EXCERPT PROVIDED ::

Culture

Loudermilk: Or, The Real Poet; Or, The Origin of the World by Lucy Ives

Loudermilk: Or, The Real Poet; Or, The Origin of the World BY Lucy Ives. Soft Skull Press. Paperback, 304 pages. $16.
The cover of Loudermilk: Or, The Real Poet; Or, The Origin of the World

In Lucy Ives’s second novel, Loudermilk, a charismatic dumbass scams his way into a prestigious MFA poetry program by submitting the work of his antisocial companion. The real writer, who hates the sound of his own voice, follows the oversexed, symmetrically featured dumbass to school and continues to write for him. It’s a fun setup, but the book aims for more than just comedy. Ives, who once described herself as “the author of some kind of thinking about writing,” examines the conditions that produce authors and their work while never losing a sense of wonder at the sheer mystery of the written word.

Through canny third-person narration, Ives cycles through the perspectives of five characters as the book progresses: Harry, the “real poet” (whose voice tends to break into an “unintelligible croak”); Loudermilk, the charming but “hollow hero” (whose speech is littered with creative iterations of “dude,” “dick,” and “fuck”); Clare, the brooding early-success who fears she can no longer write (“What I’ve lost is so easy to name as to make it impossible to speak about.”); Anton, the pompous try-hard who always thinks he’s the best writer in the room (“heir apparent to the poem-based sector of the American humanities multiverse”); and Lizzie, the precocious daughter of poetry professors (“I’m just curious, so sue me!”). Their artmaking involves varying degrees of creativity and mimicry, and it’s often unclear whether we should laugh at their marginal successes—or grudgingly respect them. The fiction and poetry that the characters write, many pieces of which are included in the text, are rendered in a tone that balances sarcasm with tenderness.

GIVEN DATA ::
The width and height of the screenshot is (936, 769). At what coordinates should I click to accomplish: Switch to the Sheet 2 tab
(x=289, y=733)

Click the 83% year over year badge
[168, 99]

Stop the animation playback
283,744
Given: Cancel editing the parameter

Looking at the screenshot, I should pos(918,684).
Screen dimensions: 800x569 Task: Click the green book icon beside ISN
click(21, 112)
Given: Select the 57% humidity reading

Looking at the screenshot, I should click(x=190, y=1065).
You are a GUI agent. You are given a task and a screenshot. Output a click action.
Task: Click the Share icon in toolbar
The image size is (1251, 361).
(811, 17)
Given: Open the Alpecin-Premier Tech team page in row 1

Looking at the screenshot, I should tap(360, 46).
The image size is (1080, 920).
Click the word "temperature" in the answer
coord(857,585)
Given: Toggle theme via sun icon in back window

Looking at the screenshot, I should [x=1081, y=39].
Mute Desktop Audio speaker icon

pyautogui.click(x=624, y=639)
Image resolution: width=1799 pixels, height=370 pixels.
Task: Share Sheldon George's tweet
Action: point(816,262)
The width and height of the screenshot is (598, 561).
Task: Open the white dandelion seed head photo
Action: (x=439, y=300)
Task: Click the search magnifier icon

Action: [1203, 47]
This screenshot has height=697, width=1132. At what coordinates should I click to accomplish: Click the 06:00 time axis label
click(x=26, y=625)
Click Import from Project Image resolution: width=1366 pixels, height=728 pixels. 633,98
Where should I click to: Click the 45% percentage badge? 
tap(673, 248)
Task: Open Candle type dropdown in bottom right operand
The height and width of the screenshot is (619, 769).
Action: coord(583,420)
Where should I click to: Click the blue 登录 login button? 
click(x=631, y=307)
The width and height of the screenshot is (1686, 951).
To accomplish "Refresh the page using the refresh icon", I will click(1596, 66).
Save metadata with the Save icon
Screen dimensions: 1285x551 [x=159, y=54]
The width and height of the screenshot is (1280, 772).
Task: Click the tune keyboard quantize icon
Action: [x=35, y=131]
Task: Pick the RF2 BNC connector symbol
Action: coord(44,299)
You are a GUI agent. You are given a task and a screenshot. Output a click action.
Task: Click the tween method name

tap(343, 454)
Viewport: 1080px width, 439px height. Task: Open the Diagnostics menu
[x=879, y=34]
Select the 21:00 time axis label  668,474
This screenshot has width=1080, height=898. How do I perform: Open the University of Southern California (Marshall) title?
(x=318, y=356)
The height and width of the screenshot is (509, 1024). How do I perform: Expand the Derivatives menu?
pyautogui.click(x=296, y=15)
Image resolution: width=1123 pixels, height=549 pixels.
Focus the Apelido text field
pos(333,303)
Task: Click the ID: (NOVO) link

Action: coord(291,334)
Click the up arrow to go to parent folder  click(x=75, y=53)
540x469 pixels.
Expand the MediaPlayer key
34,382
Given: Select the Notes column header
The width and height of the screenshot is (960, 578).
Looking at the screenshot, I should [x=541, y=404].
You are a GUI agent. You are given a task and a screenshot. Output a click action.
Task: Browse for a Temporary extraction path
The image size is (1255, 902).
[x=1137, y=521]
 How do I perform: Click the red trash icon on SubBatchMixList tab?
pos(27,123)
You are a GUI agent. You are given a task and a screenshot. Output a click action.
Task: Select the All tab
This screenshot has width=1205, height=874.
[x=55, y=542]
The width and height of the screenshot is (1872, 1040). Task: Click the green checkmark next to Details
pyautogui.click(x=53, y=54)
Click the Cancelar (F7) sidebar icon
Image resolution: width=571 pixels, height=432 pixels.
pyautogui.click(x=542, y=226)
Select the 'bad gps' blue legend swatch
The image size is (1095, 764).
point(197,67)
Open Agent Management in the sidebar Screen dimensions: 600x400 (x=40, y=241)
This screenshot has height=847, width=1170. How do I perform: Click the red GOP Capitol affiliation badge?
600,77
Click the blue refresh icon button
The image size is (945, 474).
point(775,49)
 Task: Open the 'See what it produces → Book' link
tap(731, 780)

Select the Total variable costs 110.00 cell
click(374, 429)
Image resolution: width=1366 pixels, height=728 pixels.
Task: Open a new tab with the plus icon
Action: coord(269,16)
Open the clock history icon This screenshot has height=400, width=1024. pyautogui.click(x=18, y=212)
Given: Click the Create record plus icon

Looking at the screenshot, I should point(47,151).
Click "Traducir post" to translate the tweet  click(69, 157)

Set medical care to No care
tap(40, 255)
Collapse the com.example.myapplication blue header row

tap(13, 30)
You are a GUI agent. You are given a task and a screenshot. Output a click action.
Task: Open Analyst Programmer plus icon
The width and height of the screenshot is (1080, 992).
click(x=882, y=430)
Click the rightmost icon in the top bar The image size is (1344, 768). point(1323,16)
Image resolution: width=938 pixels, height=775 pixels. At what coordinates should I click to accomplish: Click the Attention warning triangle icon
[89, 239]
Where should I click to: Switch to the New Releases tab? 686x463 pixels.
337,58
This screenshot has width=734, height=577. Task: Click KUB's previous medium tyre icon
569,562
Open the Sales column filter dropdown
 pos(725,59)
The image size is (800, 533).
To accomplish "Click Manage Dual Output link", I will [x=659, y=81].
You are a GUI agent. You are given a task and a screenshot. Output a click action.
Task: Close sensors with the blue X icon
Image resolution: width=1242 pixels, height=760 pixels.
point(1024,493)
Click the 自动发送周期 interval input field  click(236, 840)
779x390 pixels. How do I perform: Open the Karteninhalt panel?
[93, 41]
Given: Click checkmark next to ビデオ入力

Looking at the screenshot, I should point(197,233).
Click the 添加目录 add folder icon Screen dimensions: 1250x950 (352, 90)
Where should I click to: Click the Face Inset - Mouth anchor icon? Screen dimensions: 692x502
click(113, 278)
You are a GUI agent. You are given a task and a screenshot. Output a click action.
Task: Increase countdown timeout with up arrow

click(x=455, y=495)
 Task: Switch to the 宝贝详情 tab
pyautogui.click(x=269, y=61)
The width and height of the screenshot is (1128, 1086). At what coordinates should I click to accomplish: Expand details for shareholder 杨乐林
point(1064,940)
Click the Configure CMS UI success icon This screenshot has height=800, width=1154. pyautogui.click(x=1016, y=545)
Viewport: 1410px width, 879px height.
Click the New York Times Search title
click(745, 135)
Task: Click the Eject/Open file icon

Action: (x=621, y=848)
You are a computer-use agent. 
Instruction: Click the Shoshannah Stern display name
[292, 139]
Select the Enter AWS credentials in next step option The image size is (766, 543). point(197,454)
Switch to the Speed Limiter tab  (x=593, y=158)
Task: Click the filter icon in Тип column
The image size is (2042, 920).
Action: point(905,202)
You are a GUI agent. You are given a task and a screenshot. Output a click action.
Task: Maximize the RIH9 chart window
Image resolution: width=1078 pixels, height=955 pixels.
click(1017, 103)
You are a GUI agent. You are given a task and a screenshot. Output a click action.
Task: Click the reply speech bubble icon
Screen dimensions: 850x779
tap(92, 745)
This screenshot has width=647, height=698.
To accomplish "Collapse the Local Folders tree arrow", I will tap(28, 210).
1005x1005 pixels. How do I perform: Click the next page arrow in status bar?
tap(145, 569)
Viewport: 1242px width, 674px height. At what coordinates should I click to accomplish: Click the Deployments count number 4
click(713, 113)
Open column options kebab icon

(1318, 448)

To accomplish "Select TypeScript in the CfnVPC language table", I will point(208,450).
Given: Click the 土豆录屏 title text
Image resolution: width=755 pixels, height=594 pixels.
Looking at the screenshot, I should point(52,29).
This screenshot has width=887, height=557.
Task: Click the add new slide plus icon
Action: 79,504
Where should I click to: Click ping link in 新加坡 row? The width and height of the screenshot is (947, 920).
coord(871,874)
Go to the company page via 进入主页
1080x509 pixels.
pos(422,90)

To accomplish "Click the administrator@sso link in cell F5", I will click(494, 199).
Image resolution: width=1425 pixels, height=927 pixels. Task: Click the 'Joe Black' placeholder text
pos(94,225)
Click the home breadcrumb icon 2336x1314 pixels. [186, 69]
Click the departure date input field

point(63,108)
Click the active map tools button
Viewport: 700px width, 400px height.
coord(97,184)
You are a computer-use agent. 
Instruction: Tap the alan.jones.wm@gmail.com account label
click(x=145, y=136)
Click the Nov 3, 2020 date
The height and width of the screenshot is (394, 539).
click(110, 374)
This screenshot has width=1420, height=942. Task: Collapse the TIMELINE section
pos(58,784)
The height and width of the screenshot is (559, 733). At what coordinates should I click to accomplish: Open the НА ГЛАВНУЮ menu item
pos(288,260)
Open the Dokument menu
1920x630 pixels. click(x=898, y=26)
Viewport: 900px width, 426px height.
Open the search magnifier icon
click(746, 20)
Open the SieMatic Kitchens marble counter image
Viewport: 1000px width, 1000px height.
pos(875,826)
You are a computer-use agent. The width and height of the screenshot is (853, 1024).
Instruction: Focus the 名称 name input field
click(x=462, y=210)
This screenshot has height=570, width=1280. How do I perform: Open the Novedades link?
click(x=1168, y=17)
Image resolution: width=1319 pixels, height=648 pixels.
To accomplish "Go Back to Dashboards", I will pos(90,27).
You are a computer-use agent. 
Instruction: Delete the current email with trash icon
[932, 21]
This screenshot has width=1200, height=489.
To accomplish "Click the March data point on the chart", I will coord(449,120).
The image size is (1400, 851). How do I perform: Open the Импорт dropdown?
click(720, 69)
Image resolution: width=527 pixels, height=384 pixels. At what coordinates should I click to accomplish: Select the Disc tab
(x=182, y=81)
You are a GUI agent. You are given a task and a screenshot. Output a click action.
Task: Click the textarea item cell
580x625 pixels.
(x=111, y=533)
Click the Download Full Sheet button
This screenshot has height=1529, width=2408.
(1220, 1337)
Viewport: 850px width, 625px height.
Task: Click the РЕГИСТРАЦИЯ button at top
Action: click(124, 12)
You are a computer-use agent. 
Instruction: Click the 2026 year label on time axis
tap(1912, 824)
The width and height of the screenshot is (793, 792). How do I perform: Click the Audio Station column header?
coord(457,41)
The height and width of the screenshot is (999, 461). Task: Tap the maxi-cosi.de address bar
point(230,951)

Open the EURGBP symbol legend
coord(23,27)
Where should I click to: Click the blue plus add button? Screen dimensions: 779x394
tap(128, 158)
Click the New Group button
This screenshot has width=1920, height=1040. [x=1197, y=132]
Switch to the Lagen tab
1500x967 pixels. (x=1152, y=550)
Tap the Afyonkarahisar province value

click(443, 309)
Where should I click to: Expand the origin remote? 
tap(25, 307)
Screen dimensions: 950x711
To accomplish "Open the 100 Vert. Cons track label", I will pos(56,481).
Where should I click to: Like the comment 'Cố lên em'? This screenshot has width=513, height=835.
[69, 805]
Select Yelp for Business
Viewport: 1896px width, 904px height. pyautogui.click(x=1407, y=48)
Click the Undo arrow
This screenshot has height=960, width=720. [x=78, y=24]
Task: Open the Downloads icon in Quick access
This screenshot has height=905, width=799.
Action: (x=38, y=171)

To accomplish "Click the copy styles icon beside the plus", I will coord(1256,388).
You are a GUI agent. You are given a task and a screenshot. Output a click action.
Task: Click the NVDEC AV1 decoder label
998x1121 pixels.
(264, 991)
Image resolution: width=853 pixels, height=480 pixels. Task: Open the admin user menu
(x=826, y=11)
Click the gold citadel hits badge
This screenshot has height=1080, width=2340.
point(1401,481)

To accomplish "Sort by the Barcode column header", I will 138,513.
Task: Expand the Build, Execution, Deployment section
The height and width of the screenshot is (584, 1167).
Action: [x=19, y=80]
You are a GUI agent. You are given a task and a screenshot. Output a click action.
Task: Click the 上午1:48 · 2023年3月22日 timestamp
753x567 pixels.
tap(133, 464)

GOAL OF THE EXERCISE :: Continue the review of Lucy Ives's novel Loudermilk, picking up after its last sentence.

ANSWER SPACE ::
Unlike Ives’s previous novel, Impossible Views of the World, which was largely focused on the protagonist's glossy, external world, Loudermilk dives into the characters’ inner lives. This is a chaotic place. They feel shadowed, almost overpowered, by fantasies and visions. Harry’s imagination feels so alive that he envisions it as another person walking alongside him. Clare sees her her dead father everywhere. Both feel constrained by these doubles, which also, paradoxically, give them license to create. As Ives describes the condition in which Harry writes, “He needs to sink back into that greenish-reddish veil through which he can see the gently pulsing backs of words, the frilled edges of sentences. The only way to get to the poem is to drop into a perfectly Harry-shaped shadow.” Clare writes of one of her characters, “She was alone. Sort of. No, she was not alone. She could feel it waiting in the wings, as it were, there, ready to take a word from her, take it to say it again, back, back, back again, as you,” followed by four pages of nothing but “SSSSS$S.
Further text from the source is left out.